== Extracted data

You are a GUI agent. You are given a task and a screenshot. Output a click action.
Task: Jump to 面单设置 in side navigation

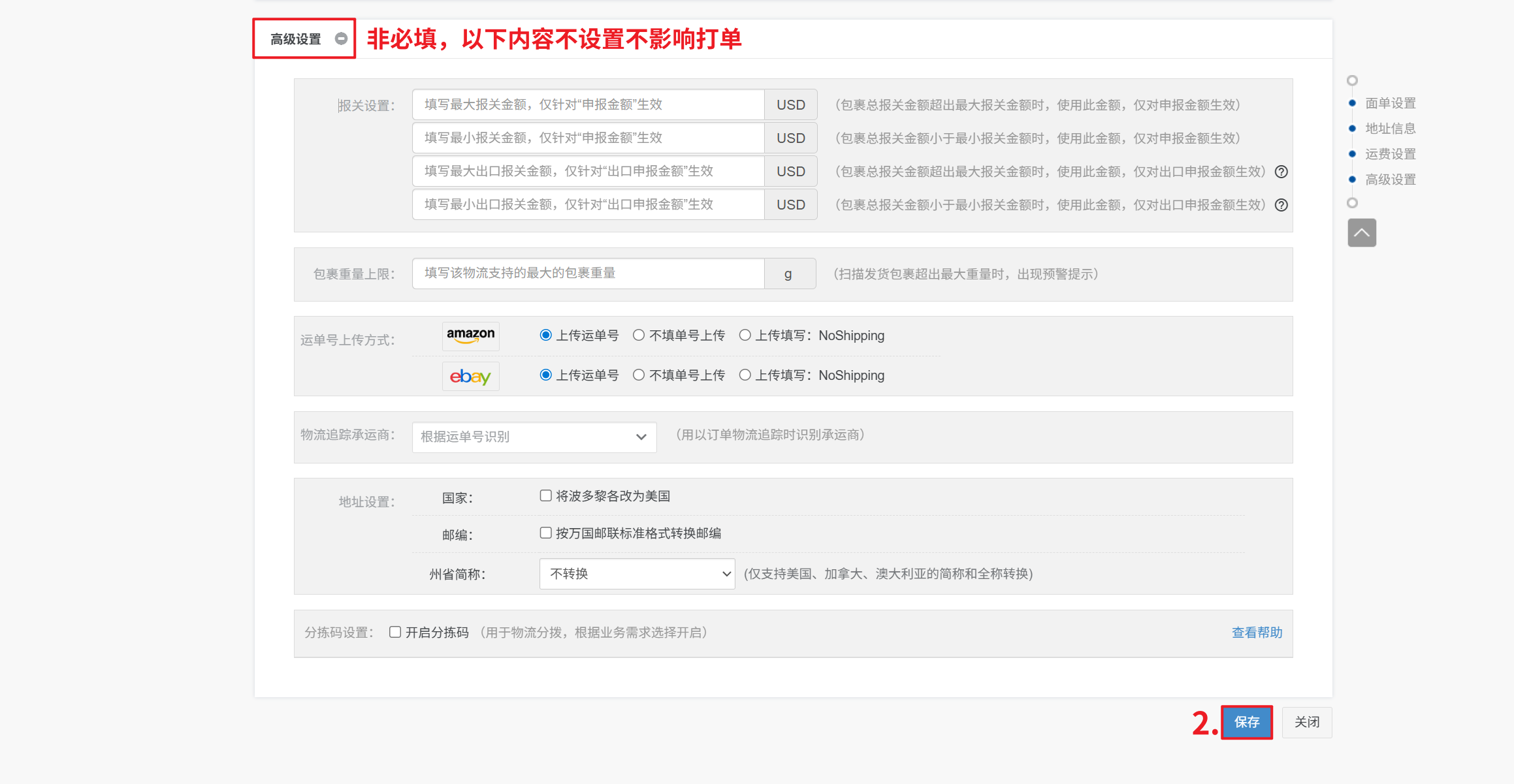(x=1390, y=103)
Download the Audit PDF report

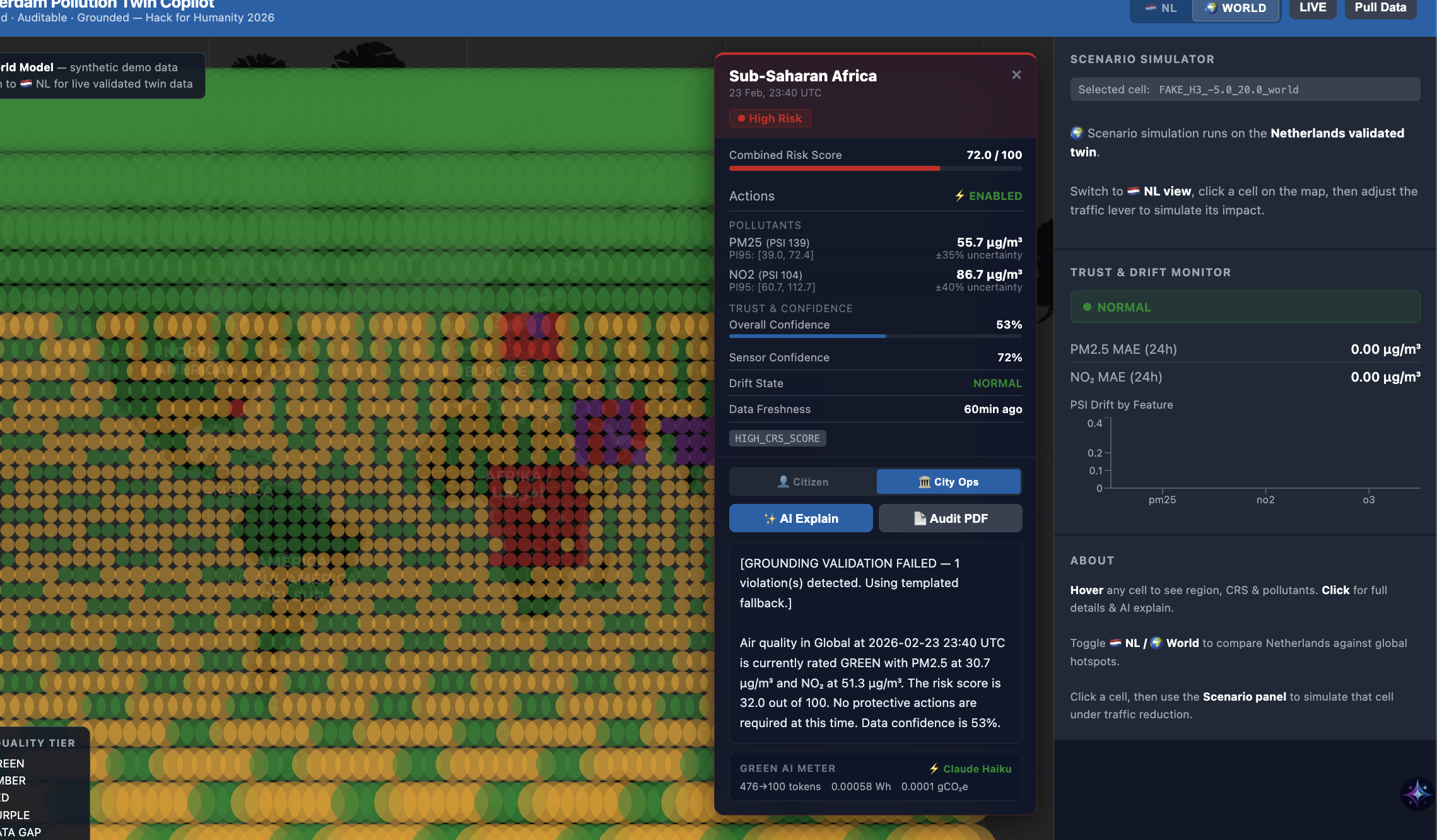[x=950, y=518]
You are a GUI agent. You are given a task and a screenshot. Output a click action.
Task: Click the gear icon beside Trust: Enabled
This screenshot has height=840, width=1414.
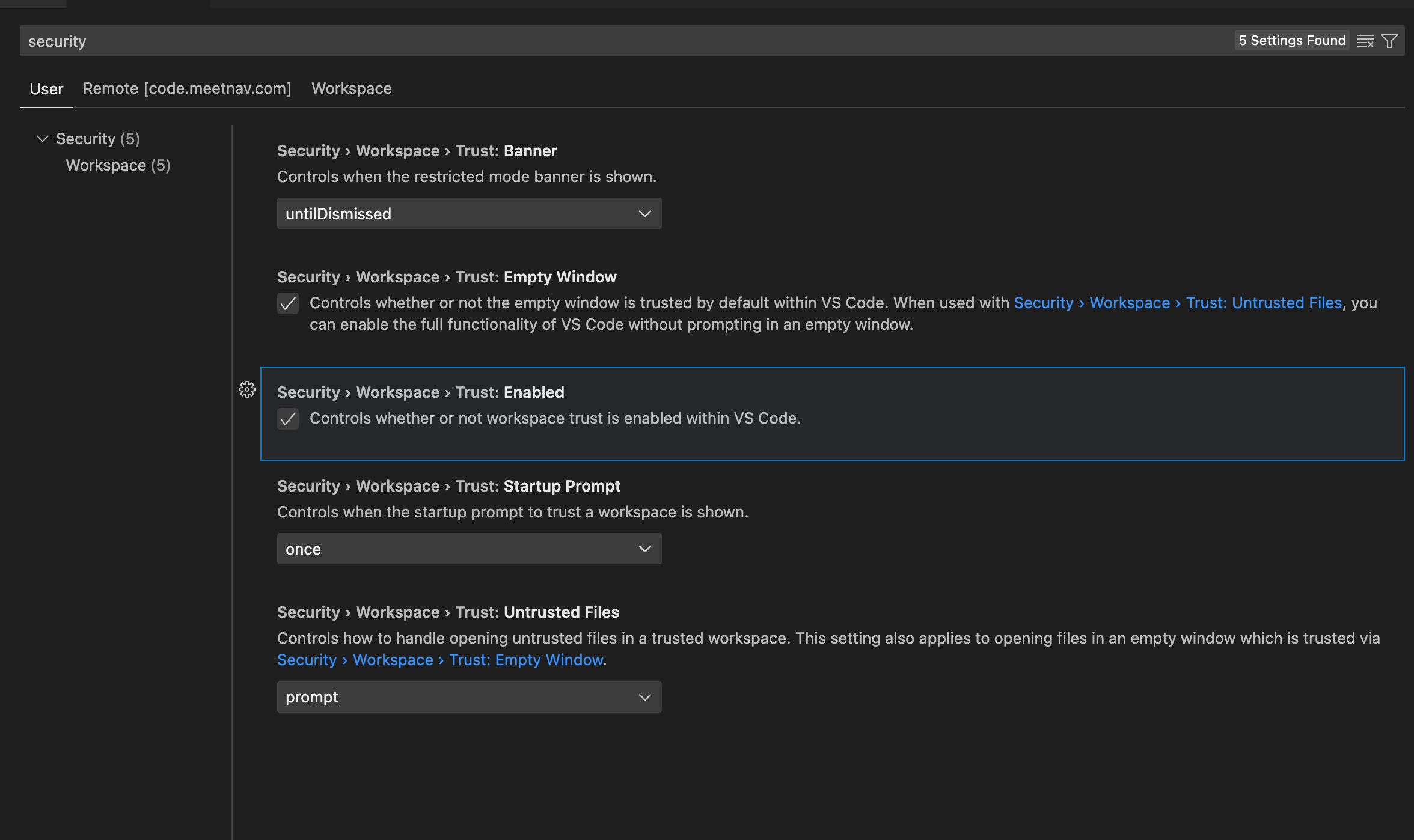tap(247, 389)
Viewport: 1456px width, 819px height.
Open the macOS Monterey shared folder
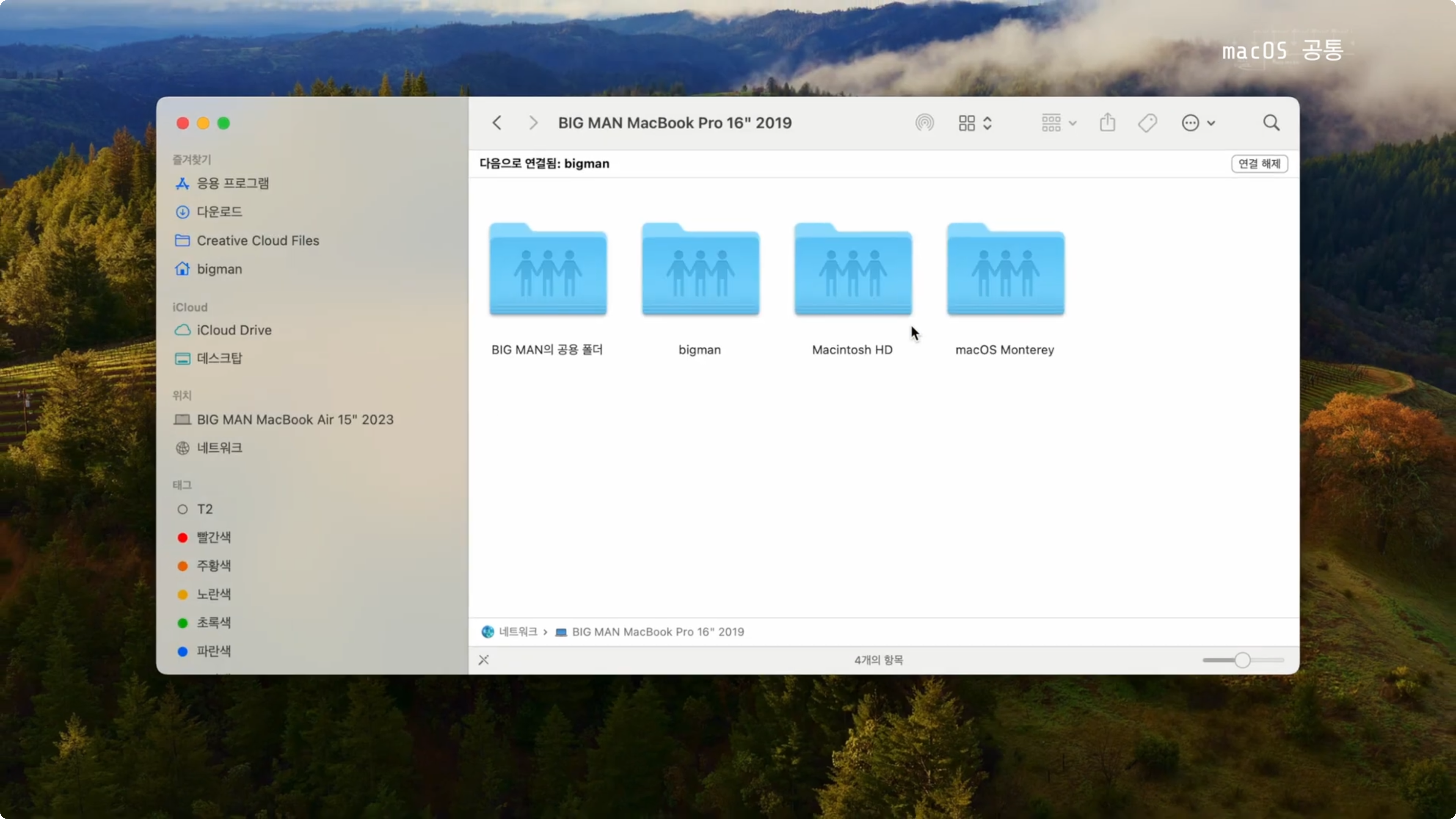pos(1005,270)
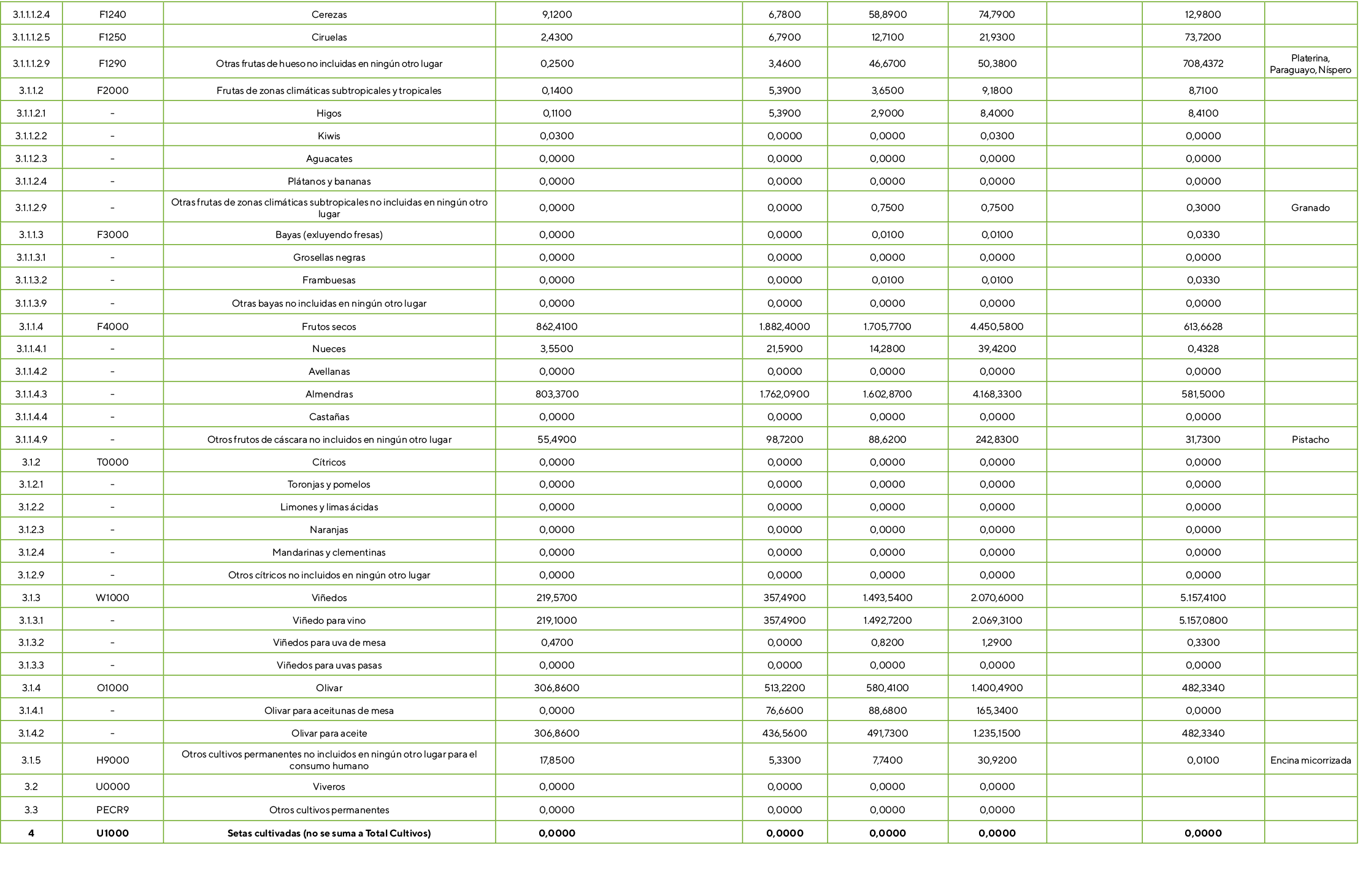Select the bold Setas cultivadas row

pyautogui.click(x=329, y=833)
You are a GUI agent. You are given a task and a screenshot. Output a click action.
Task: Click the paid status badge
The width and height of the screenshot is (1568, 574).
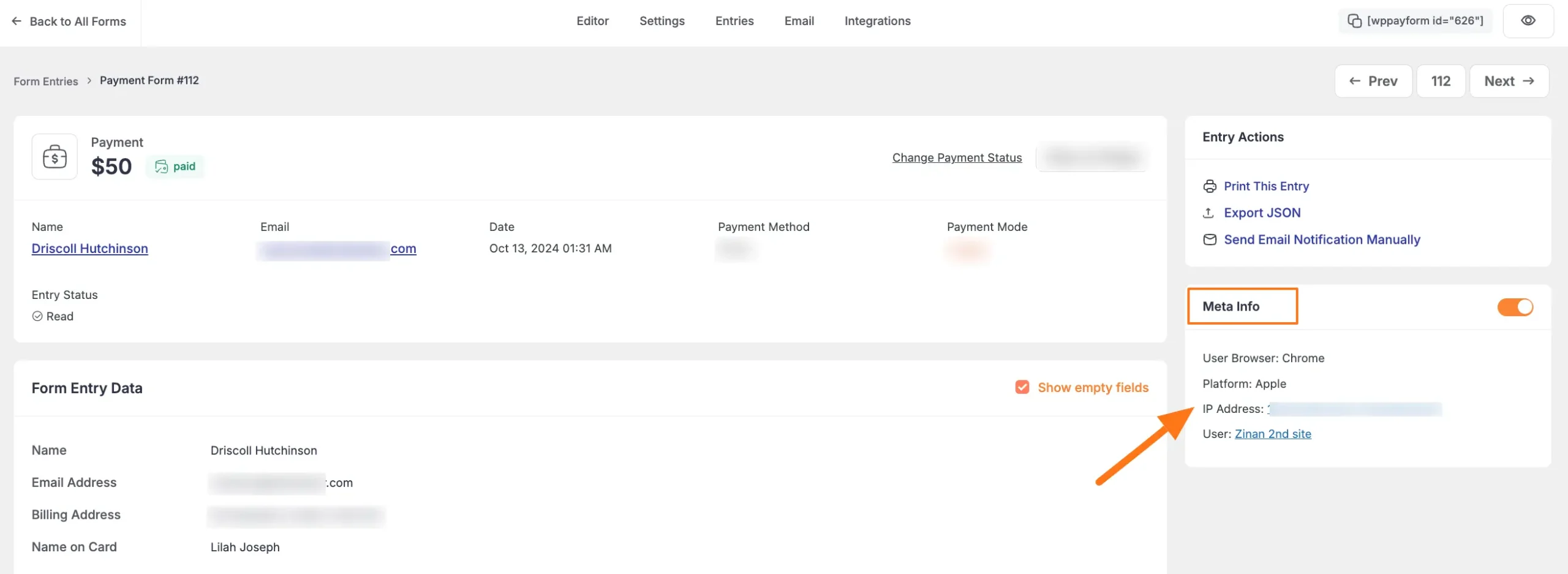175,166
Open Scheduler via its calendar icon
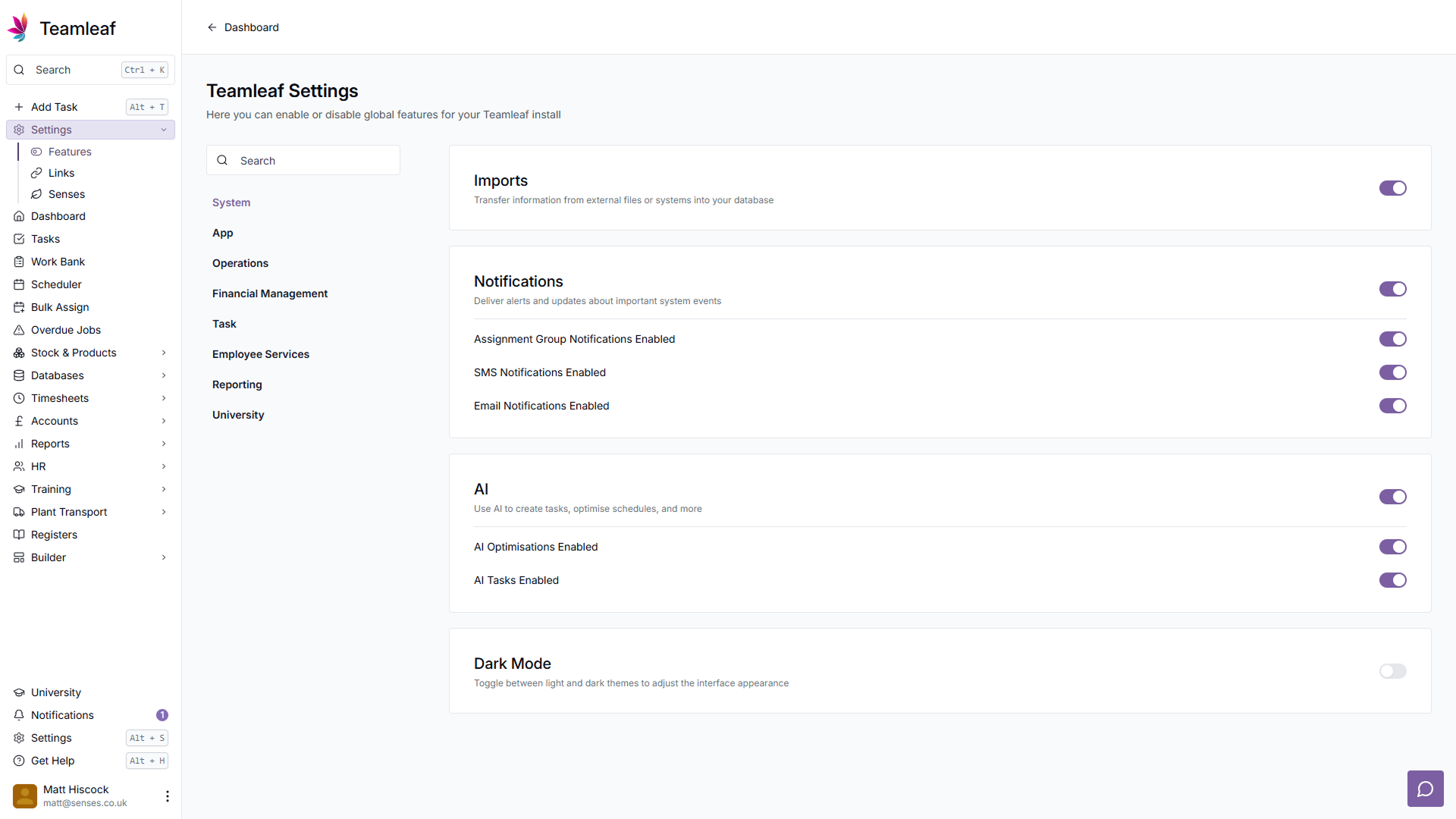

====

Above are records; repeat only the lines from the line with "Task: Click the gear" through the line with "Task: Click the paid status badge", and leave pictures out.

Task: Click the gear icon beside Trust: Enabled
This screenshot has height=840, width=1414.
tap(247, 389)
Viewport: 1456px width, 819px height.
Open the macOS Monterey shared folder
pos(1005,270)
Select the bold Setas cultivadas row

pyautogui.click(x=329, y=833)
You are a GUI agent. You are given a task and a screenshot. Output a click action.
Task: Click the paid status badge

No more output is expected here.